- _STATED PROBLEM_
Find each line in the items below that contains the word "accomplish", and copy those lines in full.

- _RECORDS TO USE_
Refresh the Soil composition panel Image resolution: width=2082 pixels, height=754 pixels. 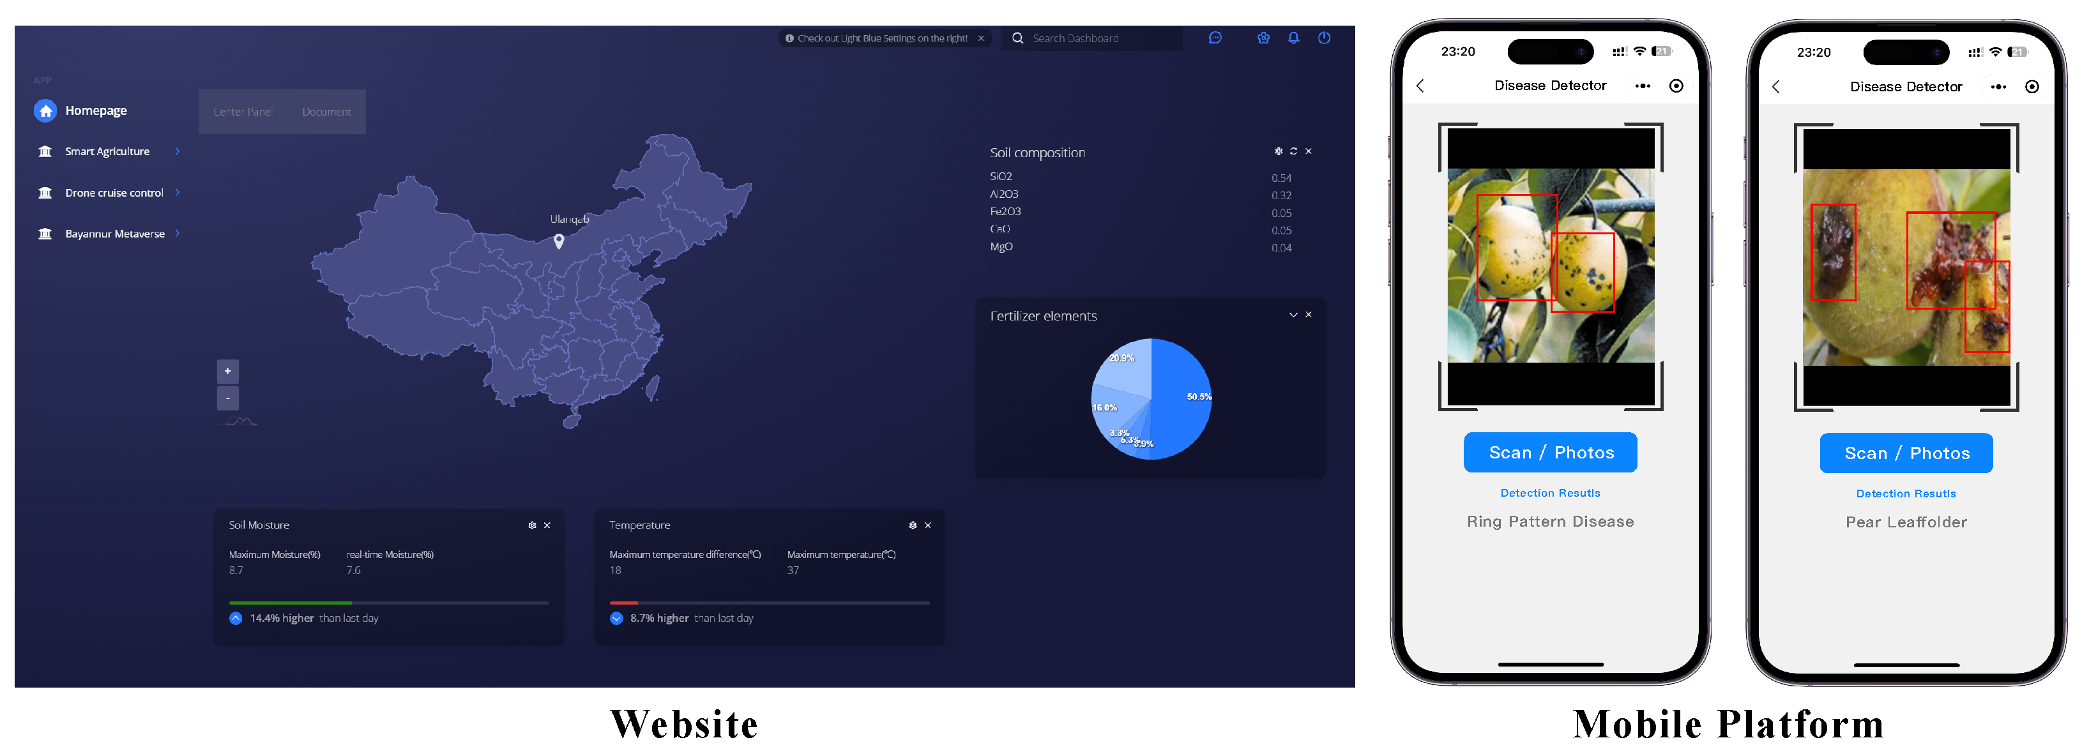point(1293,151)
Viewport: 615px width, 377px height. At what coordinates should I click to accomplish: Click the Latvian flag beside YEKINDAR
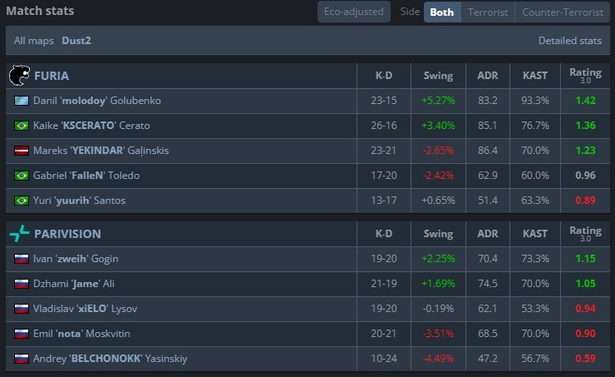click(22, 151)
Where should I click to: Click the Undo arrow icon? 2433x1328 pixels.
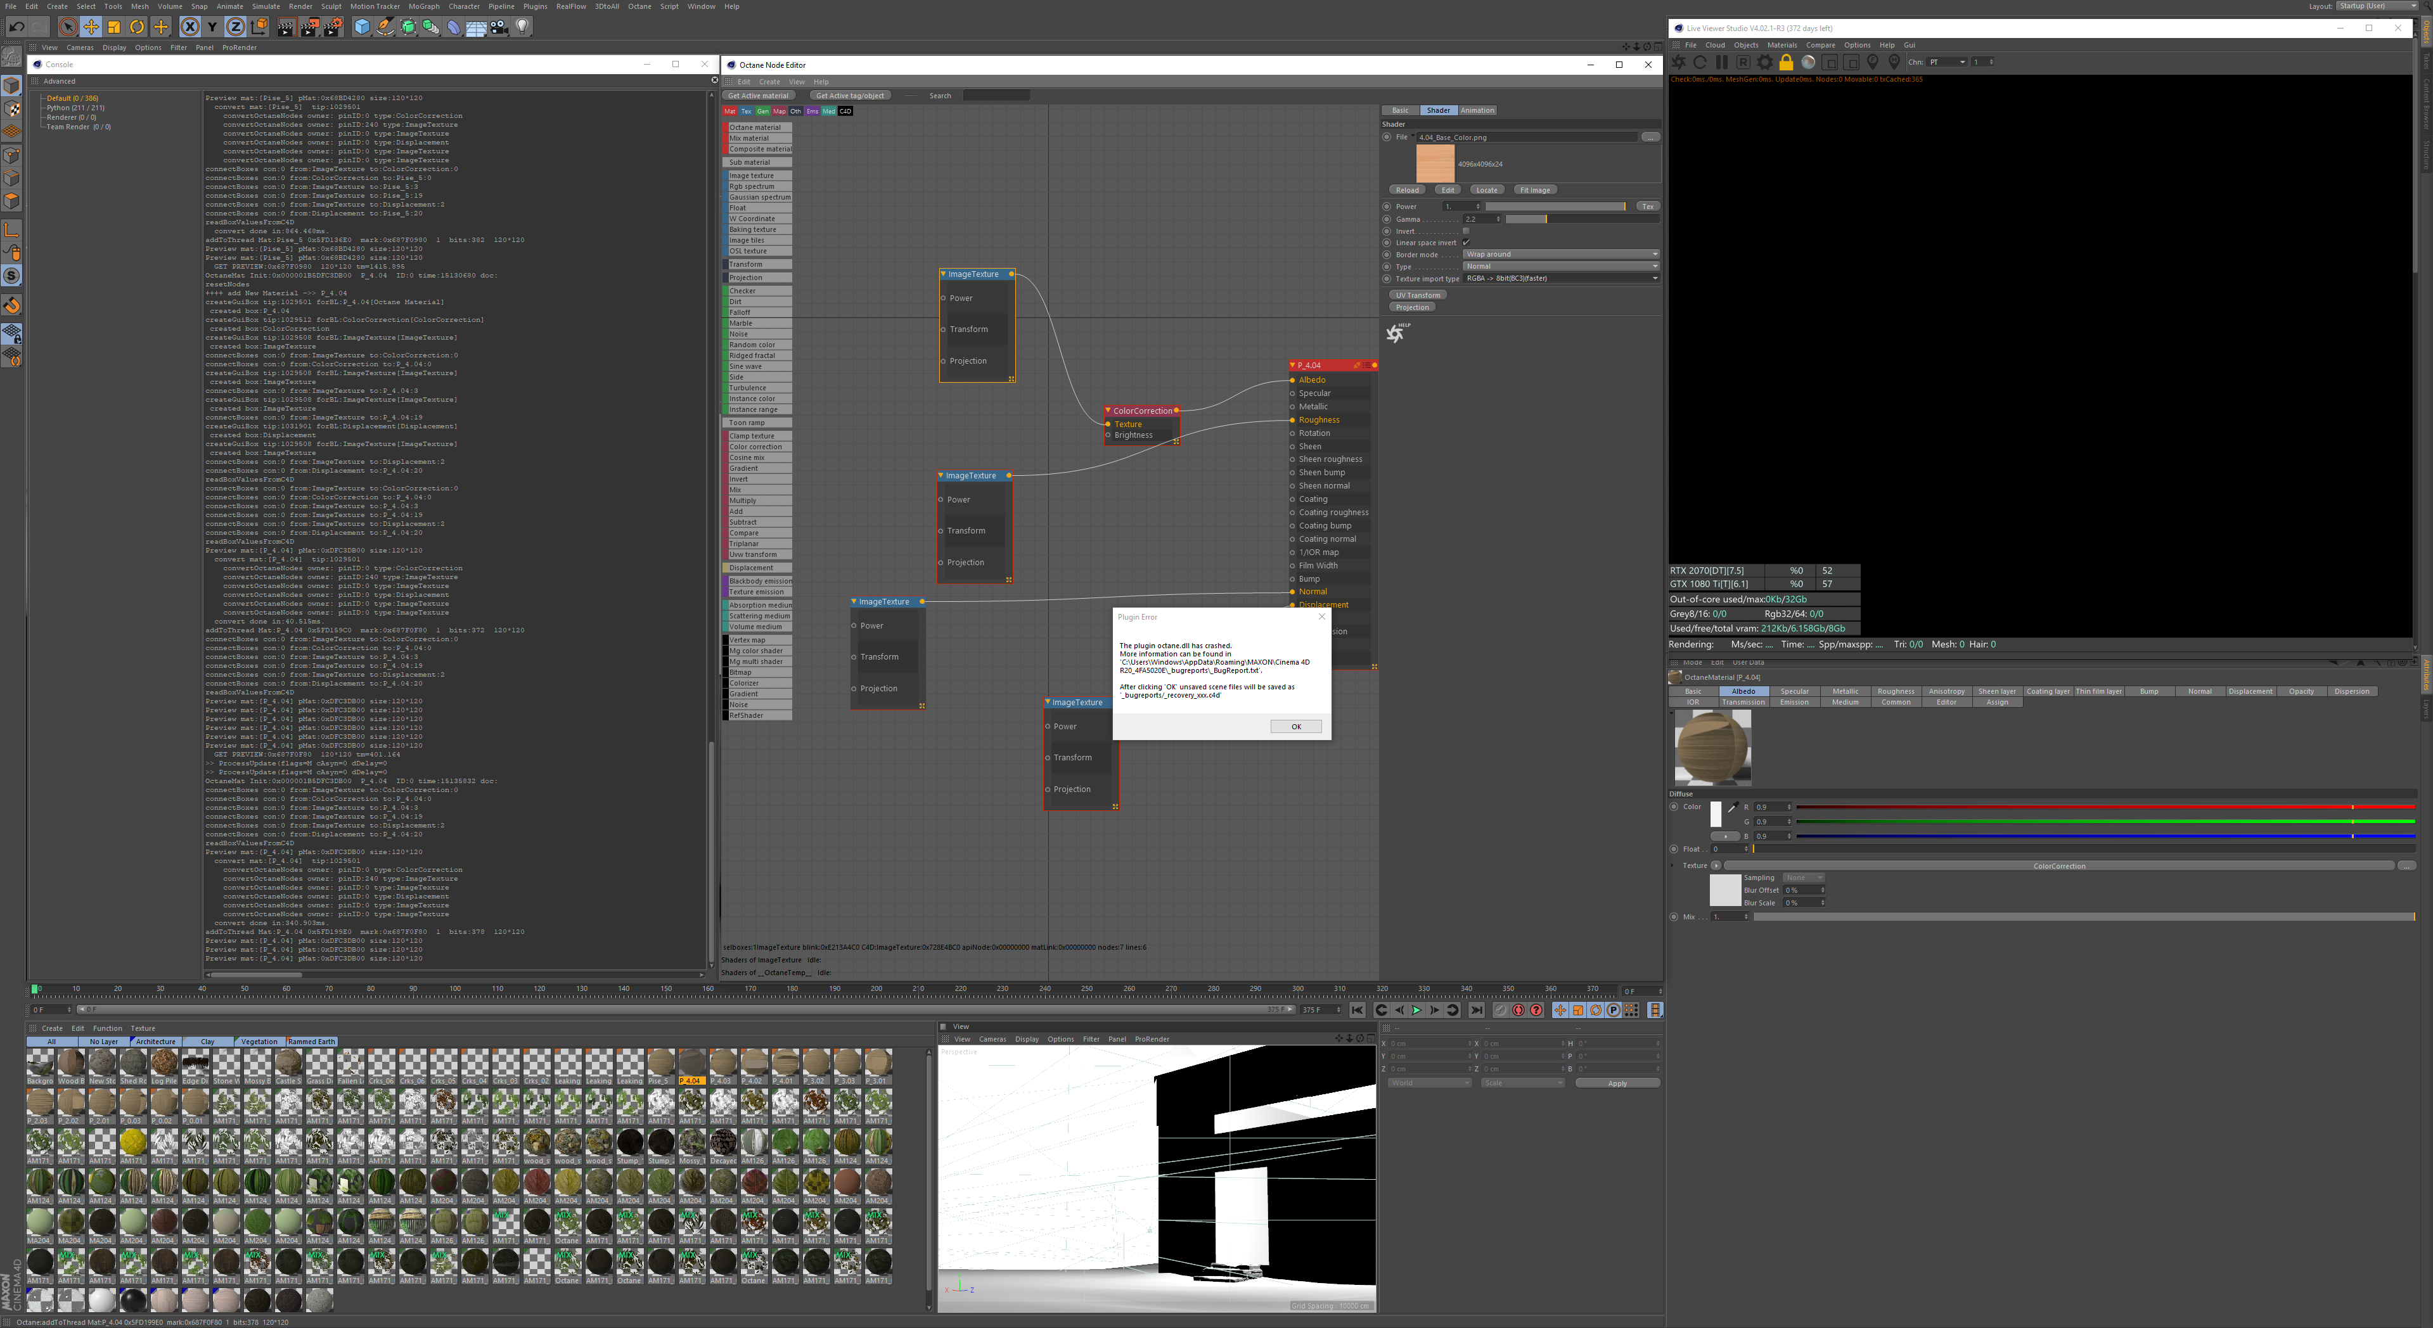(x=16, y=26)
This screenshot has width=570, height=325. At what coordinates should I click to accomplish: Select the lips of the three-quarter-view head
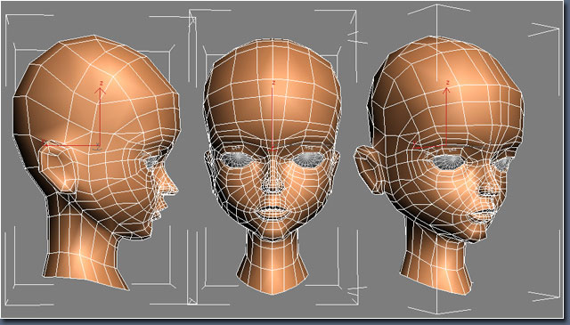[x=482, y=216]
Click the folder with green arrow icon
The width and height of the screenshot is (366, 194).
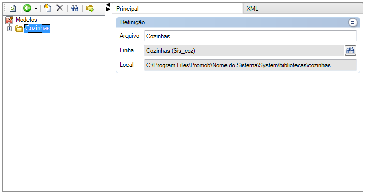90,9
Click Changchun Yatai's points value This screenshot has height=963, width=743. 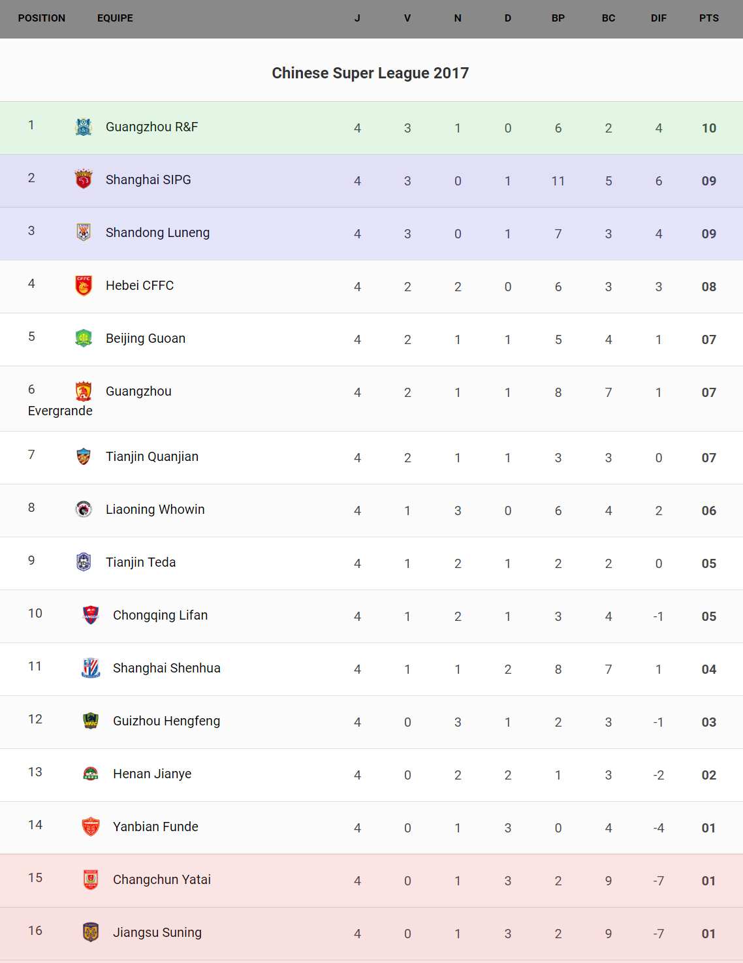coord(708,881)
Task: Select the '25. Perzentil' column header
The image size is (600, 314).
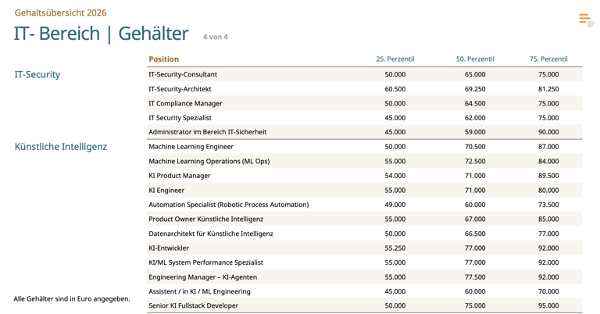Action: click(x=395, y=59)
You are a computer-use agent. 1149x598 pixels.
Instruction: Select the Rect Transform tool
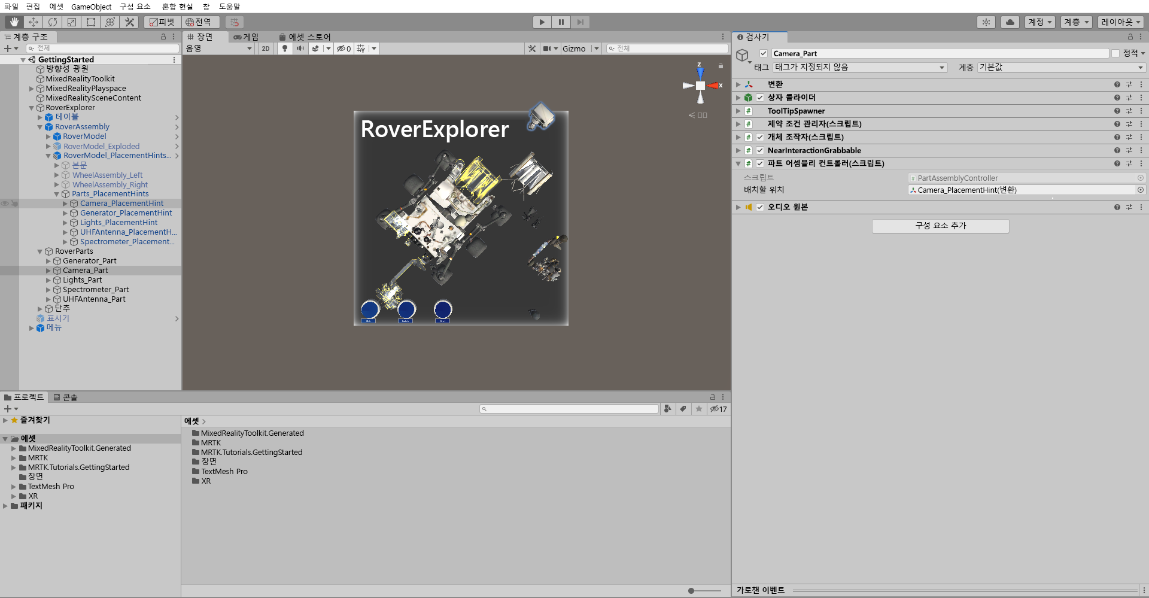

- _WRITTEN SOLUTION_
Viewport: 615px width, 377px height. At what coordinates should I click to accomplish: Click the Latvian flag beside YEKINDAR
This screenshot has width=570, height=325. At what coordinates should I click to accomplish: Select the lips of the three-quarter-view head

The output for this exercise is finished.